O Transtorno do Espectro Autista (TEA) é uma condição que demanda uma abordagem

complexa e multifatorial, sobretudo na primeira infância, quando a plasticidade cerebral é mais intensa e as oportunidades de intervenção precoce são mais significativas. Nesse contexto, as estratégias de intervenção multiprofissional assumem papel fundamental, visto que a criança autista apresenta necessidades que extrapolam os limites de uma única área do conhecimento. Saúde, educação e família formam um tripé essencial para promover o desenvolvimento integral, garantindo que as crianças tenham acesso a estímulos adequados e vivenciem experiências que favoreçam sua inclusão social.

A multiprofissionalidade, nesse sentido, não é apenas um arranjo técnico, mas uma

concepção de cuidado.
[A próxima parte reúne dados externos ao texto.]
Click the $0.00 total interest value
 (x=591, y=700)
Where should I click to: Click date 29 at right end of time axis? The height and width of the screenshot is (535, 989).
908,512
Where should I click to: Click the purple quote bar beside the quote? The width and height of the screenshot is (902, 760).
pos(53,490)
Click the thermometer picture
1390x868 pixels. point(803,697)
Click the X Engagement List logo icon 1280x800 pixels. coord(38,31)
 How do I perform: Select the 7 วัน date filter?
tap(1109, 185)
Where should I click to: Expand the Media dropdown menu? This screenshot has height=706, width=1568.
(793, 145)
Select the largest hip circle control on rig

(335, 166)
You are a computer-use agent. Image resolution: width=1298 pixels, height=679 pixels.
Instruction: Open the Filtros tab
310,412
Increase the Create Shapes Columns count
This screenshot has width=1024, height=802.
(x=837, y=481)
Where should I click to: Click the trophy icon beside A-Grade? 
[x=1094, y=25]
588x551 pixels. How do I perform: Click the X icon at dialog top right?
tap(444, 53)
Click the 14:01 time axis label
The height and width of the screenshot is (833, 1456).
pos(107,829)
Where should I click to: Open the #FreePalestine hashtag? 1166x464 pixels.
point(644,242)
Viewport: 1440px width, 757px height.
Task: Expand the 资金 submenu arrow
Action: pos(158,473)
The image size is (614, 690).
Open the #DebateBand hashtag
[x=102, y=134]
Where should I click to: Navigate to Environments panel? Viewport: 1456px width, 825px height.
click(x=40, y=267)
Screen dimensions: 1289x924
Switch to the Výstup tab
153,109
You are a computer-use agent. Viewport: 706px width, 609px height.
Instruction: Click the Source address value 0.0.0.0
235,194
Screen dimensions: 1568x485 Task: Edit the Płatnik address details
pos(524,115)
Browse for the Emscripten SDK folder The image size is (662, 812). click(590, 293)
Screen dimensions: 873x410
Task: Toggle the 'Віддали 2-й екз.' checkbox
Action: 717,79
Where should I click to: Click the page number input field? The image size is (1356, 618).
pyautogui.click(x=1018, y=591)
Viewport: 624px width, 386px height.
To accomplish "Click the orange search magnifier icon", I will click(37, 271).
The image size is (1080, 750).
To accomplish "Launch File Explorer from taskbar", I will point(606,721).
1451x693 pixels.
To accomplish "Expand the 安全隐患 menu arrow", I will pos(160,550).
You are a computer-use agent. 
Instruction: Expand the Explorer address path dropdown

Mercadante (2009) já destacava que o cérebro social da criança com TEA exige formas diversas de estímulo, capazes de ativar redes compensatórias e proporcionar oportunidades de aprendizagem que não surgirão de maneira espontânea. A pedagogia, a fonoaudiologia, a psicologia, a terapia ocupacional e a medicina devem atuar de forma articulada, cada uma com sua especificidade, mas sem perder de vista o objetivo comum de favorecer o desenvolvimento da criança.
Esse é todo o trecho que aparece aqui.